Extracted records
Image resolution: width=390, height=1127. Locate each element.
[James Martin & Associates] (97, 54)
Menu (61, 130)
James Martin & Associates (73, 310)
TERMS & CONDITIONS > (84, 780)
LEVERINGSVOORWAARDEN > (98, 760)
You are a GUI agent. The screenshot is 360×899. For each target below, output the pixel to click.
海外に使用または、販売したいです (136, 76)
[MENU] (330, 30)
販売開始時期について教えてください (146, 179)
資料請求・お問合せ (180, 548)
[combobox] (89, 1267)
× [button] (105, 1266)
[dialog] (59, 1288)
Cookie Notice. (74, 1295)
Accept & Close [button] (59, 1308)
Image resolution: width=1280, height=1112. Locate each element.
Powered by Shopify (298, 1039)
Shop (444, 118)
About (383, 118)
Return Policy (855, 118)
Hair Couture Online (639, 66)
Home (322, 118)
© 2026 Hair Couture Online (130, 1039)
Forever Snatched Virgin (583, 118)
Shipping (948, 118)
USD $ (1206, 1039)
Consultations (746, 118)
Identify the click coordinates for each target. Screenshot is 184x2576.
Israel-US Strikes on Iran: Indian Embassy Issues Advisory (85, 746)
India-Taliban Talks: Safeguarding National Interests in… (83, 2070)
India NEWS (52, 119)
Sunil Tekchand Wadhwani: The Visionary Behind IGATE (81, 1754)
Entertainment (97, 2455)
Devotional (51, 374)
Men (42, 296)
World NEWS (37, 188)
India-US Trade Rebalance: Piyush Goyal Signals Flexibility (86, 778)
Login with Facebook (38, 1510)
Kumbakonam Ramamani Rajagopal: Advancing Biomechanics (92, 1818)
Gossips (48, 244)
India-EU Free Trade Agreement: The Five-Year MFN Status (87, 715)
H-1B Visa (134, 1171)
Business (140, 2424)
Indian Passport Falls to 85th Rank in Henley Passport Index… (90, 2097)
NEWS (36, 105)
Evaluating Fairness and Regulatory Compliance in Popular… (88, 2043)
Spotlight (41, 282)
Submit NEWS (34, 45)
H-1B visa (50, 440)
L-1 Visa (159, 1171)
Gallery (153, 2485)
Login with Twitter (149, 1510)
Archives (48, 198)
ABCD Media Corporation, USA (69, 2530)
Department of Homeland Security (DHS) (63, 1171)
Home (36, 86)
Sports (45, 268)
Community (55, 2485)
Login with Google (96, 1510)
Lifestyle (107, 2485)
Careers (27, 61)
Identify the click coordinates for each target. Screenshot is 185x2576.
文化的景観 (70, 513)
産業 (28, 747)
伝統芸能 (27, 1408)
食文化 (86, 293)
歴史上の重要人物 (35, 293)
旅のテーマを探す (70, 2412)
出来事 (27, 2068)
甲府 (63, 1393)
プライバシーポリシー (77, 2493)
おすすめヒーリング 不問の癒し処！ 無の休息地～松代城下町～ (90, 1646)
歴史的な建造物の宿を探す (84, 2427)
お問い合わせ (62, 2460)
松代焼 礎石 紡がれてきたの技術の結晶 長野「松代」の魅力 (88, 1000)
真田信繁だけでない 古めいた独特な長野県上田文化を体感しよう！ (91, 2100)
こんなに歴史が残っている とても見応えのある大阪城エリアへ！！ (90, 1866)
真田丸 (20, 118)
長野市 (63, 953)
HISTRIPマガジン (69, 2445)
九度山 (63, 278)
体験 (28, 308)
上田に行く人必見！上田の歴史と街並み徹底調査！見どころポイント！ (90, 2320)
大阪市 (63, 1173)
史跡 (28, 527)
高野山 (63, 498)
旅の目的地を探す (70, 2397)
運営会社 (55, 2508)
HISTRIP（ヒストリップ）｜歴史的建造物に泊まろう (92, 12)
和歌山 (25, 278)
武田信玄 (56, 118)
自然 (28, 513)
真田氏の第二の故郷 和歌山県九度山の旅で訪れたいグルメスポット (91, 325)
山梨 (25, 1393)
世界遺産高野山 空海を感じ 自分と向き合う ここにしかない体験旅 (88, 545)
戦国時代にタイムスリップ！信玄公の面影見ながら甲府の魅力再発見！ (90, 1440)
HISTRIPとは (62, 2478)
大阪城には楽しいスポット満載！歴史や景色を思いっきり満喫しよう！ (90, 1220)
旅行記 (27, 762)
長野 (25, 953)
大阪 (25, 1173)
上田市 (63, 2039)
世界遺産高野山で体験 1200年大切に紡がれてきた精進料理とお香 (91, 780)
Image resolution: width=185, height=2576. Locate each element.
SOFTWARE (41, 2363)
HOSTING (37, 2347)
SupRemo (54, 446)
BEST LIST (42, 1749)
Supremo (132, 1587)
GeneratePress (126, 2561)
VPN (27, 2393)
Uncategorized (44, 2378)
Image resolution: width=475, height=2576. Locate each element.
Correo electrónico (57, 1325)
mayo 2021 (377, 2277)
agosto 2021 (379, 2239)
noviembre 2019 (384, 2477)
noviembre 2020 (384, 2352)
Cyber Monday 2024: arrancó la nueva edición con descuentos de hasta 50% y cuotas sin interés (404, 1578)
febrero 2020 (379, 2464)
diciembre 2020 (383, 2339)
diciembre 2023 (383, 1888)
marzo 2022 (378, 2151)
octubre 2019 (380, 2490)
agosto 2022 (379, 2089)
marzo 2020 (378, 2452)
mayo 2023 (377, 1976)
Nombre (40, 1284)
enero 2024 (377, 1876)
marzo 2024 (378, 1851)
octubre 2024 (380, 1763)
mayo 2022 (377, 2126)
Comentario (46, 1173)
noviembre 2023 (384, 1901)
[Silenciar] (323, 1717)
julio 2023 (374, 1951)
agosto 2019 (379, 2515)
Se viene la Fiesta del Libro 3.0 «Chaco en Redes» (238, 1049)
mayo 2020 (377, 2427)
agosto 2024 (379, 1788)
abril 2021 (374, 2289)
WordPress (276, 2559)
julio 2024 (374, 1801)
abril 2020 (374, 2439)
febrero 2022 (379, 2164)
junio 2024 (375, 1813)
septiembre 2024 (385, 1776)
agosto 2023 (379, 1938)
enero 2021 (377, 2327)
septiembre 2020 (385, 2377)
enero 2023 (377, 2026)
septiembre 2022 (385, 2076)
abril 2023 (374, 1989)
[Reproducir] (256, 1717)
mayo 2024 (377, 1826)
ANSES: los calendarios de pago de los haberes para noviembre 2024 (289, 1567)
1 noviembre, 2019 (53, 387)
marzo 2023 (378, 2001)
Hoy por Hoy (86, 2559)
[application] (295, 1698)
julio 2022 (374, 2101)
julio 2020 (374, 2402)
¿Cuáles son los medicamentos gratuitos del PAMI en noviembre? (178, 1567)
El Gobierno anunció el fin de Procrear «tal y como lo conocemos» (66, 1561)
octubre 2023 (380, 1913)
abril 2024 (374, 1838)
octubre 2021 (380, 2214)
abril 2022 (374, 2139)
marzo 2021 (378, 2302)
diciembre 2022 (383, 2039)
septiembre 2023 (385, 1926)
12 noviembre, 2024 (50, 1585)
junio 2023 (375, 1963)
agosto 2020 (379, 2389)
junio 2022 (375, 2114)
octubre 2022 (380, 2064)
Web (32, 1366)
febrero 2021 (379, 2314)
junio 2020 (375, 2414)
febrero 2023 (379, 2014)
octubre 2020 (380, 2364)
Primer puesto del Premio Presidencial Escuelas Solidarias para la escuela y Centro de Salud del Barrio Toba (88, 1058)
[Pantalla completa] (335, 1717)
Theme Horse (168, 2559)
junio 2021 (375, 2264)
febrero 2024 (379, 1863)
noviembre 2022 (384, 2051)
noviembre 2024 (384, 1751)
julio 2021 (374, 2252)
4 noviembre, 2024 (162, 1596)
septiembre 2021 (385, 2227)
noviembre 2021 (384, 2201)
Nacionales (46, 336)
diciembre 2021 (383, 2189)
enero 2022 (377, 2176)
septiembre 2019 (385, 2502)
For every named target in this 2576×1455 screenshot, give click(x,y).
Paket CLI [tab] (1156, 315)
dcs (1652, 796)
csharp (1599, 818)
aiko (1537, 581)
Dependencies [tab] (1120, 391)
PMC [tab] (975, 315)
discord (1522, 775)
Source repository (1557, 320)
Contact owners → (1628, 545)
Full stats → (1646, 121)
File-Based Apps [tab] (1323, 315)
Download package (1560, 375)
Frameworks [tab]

» Aim of the task: Using the data above, extract exactly the lines from the one that holds "プライバシーポリシー (77, 2493)" to the one that holds "abril 2021 (374, 2289)", both ends included, and no others.

» Response:
プライバシーポリシー (77, 2493)
おすすめヒーリング 不問の癒し処！ 無の休息地～松代城下町～ (90, 1646)
歴史的な建造物の宿を探す (84, 2427)
お問い合わせ (62, 2460)
松代焼 礎石 紡がれてきたの技術の結晶 長野「松代」の魅力 (88, 1000)
真田信繁だけでない 古めいた独特な長野県上田文化を体感しよう！ (91, 2100)
こんなに歴史が残っている とても見応えのある大阪城エリアへ！！ (90, 1866)
真田丸 (20, 118)
長野市 (63, 953)
HISTRIPマガジン (69, 2445)
九度山 (63, 278)
体験 (28, 308)
上田に行く人必見！上田の歴史と街並み徹底調査！見どころポイント！ (90, 2320)
大阪市 (63, 1173)
史跡 (28, 527)
高野山 (63, 498)
旅の目的地を探す (70, 2397)
運営会社 (55, 2508)
HISTRIP（ヒストリップ）｜歴史的建造物に泊まろう (92, 12)
和歌山 (25, 278)
武田信玄 (56, 118)
自然 (28, 513)
真田氏の第二の故郷 和歌山県九度山の旅で訪れたいグルメスポット (91, 325)
山梨 (25, 1393)
世界遺産高野山 空海を感じ 自分と向き合う ここにしかない体験旅 (88, 545)
戦国時代にタイムスリップ！信玄公の面影見ながら甲府の魅力再発見！ (90, 1440)
HISTRIPとは (62, 2478)
大阪城には楽しいスポット満載！歴史や景色を思いっきり満喫しよう！ (90, 1220)
旅行記 (27, 762)
長野 (25, 953)
大阪 (25, 1173)
上田市 (63, 2039)
世界遺産高野山で体験 1200年大切に紡がれてきた精進料理とお香 (91, 780)
Image resolution: width=185, height=2576. Locate each element.
SOFTWARE (41, 2363)
HOSTING (37, 2347)
SupRemo (54, 446)
BEST LIST (42, 1749)
Supremo (132, 1587)
GeneratePress (126, 2561)
VPN (27, 2393)
Uncategorized (44, 2378)
Image resolution: width=475, height=2576. Locate each element.
Correo electrónico (57, 1325)
mayo 2021 (377, 2277)
agosto 2021 (379, 2239)
noviembre 2019 (384, 2477)
noviembre 2020 (384, 2352)
Cyber Monday 2024: arrancó la nueva edición con descuentos de hasta 50% y cuotas sin interés (404, 1578)
febrero 2020 (379, 2464)
diciembre 2020 (383, 2339)
diciembre 2023 (383, 1888)
marzo 2022 (378, 2151)
octubre 2019 (380, 2490)
agosto 2022 (379, 2089)
marzo 2020 (378, 2452)
mayo 2023 (377, 1976)
Nombre (40, 1284)
enero 2024 (377, 1876)
marzo 2024 (378, 1851)
octubre 2024 (380, 1763)
mayo 2022 (377, 2126)
Comentario (46, 1173)
noviembre 2023 (384, 1901)
[Silenciar] (323, 1717)
julio 2023 (374, 1951)
agosto 2019 (379, 2515)
Se viene la Fiesta del Libro 3.0 «Chaco en Redes» (238, 1049)
mayo 2020 (377, 2427)
agosto 2024 (379, 1788)
abril 2021 (374, 2289)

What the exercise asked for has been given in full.